Würde die Szenerie in der Dunkelheit des Sommers spielen, wäre es jene der fortschreitenden Nacht, im Herbst jene des Geruchs von moderndem Laub, im Winter des silbernen Geschmacks von auf der Zunge schmelzenden Schnees, im Frühling jene des am Morgen der schwindenden Nacht nachfolgenden Dunstes.
Aber sie kommt nicht aus dem Sommer, dem Herbst, dem Winter und schon gar nicht aus dem Frühling. In dieser Jahreszeit spielt die Zeit keine Rolle.
In der Tiefe des Wassers leuchtet ein reines Licht, nicht warm, nicht kalt.
Schwäne schwimmen aus dem Bild heraus, graziös und erhaben. Auf ihrem Gefieder liegt das warme Licht der Strassenlaternen, welche von der Brücke und den Strassen die Szene säumen.
Der Raum wird schlagartig erhellt, als hätte der Bühnenmeister den Regler hochgeschoben. Das Bild ist leuchtend weiss, die Grundierung, die ich liebevoll aus Marmormehl und Leim angerührt und auf den Baumwollstoff getragen hatte, strahlt voller Licht.
Das dünnste der Rohre oben unter der Decke ist gelb markiert, rutscht unverfroren zwischen den anderen Rohren in den Raum und biegt, noch bevor sie den Raum vollends eingenommen hat, rechts um die Ecke und verschwindet wieder im Gemäuer, durch das der Gaszähler zynisch vor sich hin hackt, als würde er sich bemühen, niemanden zu stören, bevor er im Heizungsraum im Brenner verschwindet.
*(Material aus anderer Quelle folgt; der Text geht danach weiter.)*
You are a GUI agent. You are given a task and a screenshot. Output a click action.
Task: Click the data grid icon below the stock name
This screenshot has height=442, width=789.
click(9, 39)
Leinöl liegt in der Luft. An der Wand lehnt ein bespannter Rahmen, grundiert mit einem Marmormehlgemisch; davor steht ein Holzwagen, darauf liegen Farbtuben, Pinsel, stehen Gläser, mit Wasser gefüllt, manchmal farbig, milchig trüb.
Durch das Fenster schien die Sonne, gerade in jenem Augenblick, wo die Schlucht zwischen den Häusern einen Strich aus Licht über die Fenster ziehen lässt, aber das ist gestern gewesen.
Ich weiss, irgendeinmal werde ich es schaffen und vorsichtiger sein, das Licht verwehren, und dann wird es bleiben, in seiner ganzen Pracht in alle Ewigkeit.